Hi Maciek,
> However, sometimes this gets me a NullPointerException and it is
> kind of weird to me, because I have double checked and dumped CrawlDb and
> these URLs have this tag in metadata.
Are there other URLs / items in the CrawlDb as well? I'd especially look at
unfetched ones, as these may not have the Metadata initialized.
Otherwise difficult to tell...
Best,
Sebastian
On 12/12/24 13:06, Maciek Puzianowski wrote:
Sebastian,
thank you very much for your help. I have come to the exact same solution
following Nutch code and it works like a charm. Although, I have one more
concern. I wanted to use CrawlDatum metadata that I have updated in
distributeScoreToOutlinks method in IndexFilter. I would do (in IndexFilter)

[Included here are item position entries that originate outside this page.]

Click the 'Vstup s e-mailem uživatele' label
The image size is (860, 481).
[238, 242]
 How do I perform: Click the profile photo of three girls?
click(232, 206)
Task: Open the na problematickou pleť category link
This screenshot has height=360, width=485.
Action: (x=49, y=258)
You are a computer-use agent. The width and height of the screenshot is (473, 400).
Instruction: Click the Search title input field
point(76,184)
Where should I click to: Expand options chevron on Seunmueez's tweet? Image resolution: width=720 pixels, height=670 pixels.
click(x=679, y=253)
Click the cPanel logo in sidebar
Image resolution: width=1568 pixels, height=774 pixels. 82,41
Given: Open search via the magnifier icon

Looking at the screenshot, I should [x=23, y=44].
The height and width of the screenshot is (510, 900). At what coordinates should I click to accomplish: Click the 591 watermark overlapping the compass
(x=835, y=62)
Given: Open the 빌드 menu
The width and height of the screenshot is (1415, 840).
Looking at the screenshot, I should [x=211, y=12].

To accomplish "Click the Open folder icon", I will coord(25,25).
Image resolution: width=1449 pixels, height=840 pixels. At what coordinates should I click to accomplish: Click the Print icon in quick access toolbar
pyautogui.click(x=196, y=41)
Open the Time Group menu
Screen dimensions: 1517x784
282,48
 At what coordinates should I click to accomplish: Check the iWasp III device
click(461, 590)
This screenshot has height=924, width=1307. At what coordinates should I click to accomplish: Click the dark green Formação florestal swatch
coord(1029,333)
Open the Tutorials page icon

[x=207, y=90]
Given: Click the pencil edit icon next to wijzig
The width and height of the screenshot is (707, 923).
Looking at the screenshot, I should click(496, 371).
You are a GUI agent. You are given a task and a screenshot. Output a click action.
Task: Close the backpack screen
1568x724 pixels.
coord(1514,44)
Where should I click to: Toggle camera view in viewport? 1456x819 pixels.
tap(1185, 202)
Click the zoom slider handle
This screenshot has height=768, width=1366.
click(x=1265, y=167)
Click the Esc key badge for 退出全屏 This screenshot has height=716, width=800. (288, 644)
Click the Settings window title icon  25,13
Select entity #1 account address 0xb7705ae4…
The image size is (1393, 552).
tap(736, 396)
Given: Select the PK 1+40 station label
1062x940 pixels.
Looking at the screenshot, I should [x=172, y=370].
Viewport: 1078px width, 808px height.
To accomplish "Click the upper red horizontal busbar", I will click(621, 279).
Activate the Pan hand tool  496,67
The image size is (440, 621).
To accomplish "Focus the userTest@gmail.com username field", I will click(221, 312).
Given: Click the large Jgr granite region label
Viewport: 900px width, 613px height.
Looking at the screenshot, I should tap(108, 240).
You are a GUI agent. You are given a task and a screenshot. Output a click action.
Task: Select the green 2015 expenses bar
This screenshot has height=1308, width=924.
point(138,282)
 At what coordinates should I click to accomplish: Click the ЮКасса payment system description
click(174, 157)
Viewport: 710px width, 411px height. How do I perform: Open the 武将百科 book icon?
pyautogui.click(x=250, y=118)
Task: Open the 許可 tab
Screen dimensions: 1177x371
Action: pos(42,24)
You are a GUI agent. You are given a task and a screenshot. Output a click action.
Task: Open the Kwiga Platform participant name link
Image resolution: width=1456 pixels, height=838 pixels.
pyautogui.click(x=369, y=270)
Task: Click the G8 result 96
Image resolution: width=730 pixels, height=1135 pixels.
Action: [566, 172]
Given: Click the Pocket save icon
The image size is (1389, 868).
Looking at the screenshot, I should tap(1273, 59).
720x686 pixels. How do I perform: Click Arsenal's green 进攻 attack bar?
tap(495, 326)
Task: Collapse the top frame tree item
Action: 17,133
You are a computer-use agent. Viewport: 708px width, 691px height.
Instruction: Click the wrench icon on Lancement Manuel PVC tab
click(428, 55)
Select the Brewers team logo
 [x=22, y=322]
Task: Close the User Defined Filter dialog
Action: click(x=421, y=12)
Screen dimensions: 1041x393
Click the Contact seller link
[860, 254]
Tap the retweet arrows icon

Text shouldIndex = (Text) crawlDatum.getMetaData().get(new
Text(SHOULD_REFETCH_AND_INDEX));
that is the metadata tag that I have put in distributeScoreToOutlinks
method. However, sometimes this gets me a NullPointerException and it is
kind of weird to me, because I have double checked and dumped CrawlDb and
these URLs have this tag in metadata.
Any hints on that?
Again, thank you Sebastian for your response.
Best regards
Maciek
czw., 12 gru 2024 o 10:42 Sebastian Nagel
<[email protected]> napisaĆ(a):
Hi Maciek,
> The concept behind it is to prevent given URL from refetching in the
future
> based on text content analysis.
> extending ScoringFilter
Yes, it's the right plugin type to implement such a feature.
> keeping urls in a HashSet defined in my ScoringFilter and then updating
> CrawlDatum in updateDbScore, but it seems that the HashSet is not
persistent
> throughout parsing and scoring process.
Indeed. Everything which should be persistent needs to be stored in Nutch
data structures. Assumed the "text content analysis" is done during the
parsing, the flag or score needs to be passed forward via
- passScoreAfterParsing
- distributeScoreToOutlinks
(in addition to passing stuff to outlinks but you can "adjust" the
CrawlDatum of the page being processed)
- updateDbScore
- here you would modify the next fetch time of the
page, eventually also the retry interval
- if necessary you can store additional information in the CrawlDatum's
metadata
> As the documentation is very modest,
I agree. The wiki page [1] needs for sure an overhaul.
Best,
Sebastian
[1] https://cwiki.apache.org/confluence/display/nutch/NutchScoring
On 12/10/24 12:15, Maciek Puzianowski wrote:
Hi,
I am trying to make a Nutch plugin.
I was wondering if it is possible to mark URLs based on content of a
fetched page.
The concept behind it is to prevent given URL from refetching in the
future
based on text content analysis.
What I have tried so far is extending ScoringFilter and keeping urls in a
HashSet defined in my ScoringFilter and then updating CrawlDatum in
updateDbScore, but it seems that the HashSet is not persistent throughout
parsing and scoring process.
As the documentation is very modest, I would like to ask community about
what can I do with this problem.
Kind regards